▶ [EXERCISE GOAL]: Would you restate the entries below word for word, starting at the first line and ending with the one that has "Task: Delete an item using its trash can icon"?

[[ RECORDS FOR THE TASK open ]]

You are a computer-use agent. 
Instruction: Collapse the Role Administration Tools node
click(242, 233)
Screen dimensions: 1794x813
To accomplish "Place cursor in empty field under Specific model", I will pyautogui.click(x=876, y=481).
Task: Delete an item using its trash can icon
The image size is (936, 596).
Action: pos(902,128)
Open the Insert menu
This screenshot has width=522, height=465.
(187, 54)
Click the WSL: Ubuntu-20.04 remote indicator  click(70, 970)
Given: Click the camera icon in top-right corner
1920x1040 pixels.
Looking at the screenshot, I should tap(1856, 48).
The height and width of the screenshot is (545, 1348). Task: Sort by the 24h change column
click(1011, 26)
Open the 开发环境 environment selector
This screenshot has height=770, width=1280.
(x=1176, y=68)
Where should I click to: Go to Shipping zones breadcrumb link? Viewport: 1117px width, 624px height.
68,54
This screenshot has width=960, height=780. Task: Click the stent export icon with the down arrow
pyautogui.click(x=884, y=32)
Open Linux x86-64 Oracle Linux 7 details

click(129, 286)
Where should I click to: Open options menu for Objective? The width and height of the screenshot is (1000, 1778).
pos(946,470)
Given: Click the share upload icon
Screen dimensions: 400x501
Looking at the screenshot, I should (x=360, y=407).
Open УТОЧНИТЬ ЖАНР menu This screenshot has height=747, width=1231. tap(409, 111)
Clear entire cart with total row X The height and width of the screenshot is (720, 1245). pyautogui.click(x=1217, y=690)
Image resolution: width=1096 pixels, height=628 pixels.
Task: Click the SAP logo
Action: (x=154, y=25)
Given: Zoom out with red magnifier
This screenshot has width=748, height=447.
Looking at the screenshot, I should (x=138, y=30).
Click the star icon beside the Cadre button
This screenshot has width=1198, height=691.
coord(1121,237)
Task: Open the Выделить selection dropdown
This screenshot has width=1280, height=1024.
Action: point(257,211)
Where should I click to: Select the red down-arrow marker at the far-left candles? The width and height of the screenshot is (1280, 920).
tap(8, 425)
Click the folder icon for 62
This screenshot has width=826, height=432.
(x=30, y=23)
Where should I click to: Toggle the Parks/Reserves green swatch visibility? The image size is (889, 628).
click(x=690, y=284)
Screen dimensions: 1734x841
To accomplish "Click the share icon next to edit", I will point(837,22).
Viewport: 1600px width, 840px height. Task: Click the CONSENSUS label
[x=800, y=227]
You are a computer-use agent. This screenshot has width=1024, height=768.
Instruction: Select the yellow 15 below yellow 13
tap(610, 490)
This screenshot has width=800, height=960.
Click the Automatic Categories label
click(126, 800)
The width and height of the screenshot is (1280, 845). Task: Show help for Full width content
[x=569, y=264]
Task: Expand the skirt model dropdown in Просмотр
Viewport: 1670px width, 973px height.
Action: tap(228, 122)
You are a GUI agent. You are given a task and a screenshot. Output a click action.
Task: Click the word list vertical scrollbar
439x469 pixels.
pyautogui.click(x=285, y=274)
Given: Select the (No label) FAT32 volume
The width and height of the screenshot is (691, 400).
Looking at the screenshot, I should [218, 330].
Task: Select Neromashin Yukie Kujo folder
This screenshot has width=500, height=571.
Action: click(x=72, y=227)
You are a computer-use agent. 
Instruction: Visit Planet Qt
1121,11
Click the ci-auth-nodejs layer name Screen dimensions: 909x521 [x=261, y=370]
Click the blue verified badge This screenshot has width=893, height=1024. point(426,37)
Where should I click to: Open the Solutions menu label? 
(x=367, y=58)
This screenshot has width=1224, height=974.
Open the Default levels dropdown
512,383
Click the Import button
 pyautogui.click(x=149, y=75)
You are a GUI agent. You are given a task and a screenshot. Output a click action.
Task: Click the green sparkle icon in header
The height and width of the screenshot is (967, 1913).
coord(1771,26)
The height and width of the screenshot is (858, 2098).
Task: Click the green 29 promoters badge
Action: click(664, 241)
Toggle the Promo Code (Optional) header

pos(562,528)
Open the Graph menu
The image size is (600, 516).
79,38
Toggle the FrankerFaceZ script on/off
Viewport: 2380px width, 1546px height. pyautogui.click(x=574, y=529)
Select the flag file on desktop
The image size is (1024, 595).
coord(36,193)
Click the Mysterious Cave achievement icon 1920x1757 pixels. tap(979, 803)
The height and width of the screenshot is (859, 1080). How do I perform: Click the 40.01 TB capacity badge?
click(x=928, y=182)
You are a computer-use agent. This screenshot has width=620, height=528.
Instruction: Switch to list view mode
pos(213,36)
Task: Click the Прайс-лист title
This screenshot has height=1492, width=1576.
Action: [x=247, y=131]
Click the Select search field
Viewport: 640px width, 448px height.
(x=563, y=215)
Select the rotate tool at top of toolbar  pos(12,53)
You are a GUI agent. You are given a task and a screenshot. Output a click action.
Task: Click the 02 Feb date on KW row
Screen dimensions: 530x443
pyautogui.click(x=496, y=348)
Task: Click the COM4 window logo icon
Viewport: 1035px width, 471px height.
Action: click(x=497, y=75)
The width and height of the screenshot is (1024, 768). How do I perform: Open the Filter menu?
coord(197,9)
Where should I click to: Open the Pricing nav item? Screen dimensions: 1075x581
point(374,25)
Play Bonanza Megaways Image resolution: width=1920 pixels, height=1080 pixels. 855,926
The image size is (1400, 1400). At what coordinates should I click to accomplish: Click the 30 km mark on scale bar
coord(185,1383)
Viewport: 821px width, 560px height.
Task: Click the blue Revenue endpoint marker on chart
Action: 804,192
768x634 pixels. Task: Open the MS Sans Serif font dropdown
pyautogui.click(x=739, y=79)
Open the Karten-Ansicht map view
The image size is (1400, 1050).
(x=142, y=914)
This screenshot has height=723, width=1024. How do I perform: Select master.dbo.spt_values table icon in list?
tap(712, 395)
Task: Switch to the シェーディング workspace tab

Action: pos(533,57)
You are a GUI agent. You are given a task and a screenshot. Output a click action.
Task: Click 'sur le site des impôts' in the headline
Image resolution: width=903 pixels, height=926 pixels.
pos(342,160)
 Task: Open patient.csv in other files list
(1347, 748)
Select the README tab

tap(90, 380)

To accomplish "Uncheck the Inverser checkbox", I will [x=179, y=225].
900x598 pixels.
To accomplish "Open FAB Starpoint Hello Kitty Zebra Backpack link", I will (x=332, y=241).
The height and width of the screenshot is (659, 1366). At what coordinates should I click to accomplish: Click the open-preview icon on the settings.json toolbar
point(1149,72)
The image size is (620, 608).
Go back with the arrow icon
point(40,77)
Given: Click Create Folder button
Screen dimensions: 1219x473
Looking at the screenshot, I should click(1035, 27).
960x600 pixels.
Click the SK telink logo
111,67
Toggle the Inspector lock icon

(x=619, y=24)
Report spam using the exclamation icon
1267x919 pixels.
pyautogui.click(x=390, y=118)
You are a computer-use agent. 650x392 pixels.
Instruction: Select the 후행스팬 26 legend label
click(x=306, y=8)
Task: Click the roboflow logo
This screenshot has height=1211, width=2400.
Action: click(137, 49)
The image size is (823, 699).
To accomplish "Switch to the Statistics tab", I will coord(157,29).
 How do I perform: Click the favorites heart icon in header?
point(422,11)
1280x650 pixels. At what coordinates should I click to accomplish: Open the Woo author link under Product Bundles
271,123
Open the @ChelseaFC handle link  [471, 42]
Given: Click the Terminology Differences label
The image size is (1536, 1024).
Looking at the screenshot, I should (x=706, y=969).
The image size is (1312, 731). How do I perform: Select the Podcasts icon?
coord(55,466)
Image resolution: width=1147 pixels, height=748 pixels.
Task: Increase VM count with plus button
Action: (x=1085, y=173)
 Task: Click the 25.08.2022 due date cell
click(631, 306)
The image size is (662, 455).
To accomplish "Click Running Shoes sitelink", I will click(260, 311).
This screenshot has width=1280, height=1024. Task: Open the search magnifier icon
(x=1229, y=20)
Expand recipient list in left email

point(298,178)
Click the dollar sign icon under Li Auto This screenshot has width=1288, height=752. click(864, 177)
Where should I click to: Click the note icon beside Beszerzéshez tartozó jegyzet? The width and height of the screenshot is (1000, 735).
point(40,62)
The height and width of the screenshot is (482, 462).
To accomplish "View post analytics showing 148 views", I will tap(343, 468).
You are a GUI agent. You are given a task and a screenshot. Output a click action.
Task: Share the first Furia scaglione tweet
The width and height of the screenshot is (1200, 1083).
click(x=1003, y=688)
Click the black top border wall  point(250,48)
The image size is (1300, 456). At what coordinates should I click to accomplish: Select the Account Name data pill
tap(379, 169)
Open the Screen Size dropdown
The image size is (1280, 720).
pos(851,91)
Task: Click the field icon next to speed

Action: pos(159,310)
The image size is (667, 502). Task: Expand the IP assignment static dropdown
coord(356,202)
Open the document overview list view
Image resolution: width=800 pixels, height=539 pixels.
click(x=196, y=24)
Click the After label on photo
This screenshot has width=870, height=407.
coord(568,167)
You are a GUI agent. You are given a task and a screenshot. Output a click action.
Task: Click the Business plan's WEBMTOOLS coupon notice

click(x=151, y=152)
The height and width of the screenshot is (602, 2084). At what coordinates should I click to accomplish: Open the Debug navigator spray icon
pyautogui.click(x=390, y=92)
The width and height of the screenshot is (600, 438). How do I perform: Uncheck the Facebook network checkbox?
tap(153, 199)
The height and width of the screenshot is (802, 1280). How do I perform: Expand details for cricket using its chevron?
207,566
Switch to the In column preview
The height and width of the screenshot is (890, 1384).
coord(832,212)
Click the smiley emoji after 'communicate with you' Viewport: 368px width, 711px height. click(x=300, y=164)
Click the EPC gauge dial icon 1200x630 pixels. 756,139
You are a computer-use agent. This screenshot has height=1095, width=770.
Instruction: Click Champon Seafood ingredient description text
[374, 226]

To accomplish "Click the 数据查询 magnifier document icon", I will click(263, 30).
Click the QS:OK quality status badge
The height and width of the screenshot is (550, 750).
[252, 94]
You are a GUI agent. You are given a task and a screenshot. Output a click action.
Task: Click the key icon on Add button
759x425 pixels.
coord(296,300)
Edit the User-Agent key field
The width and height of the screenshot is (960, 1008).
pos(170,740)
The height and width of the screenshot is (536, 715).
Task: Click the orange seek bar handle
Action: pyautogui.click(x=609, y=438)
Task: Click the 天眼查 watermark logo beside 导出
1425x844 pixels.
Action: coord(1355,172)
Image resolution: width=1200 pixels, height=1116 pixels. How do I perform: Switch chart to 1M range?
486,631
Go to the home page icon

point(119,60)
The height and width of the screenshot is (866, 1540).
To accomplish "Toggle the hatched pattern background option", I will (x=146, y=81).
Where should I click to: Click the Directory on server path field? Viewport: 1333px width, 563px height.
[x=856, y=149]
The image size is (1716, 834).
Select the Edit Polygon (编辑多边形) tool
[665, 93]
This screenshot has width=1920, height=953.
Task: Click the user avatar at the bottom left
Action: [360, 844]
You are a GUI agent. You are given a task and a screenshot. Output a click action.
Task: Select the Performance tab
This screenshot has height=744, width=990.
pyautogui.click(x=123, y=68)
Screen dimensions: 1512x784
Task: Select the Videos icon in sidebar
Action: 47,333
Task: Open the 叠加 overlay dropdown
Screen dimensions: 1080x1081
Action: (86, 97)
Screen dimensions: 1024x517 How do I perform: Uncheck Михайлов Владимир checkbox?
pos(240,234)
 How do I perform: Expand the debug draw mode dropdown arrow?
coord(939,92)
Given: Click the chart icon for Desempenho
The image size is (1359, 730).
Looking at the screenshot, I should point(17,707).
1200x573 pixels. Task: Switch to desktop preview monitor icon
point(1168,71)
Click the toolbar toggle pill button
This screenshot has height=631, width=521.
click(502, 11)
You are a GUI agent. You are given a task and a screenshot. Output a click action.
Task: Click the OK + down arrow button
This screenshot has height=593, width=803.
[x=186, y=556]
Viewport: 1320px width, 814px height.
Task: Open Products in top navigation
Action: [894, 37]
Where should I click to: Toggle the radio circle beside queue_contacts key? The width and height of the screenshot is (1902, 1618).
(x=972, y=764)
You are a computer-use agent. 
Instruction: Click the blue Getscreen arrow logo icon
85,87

[[ RECORDS FOR THE TASK closed ]]

▶ [ANSWER BOX]:
You are a computer-use agent. 
Instruction: Collapse the Role Administration Tools node
click(242, 233)
Screen dimensions: 1794x813
To accomplish "Place cursor in empty field under Specific model", I will pyautogui.click(x=876, y=481).
Task: Delete an item using its trash can icon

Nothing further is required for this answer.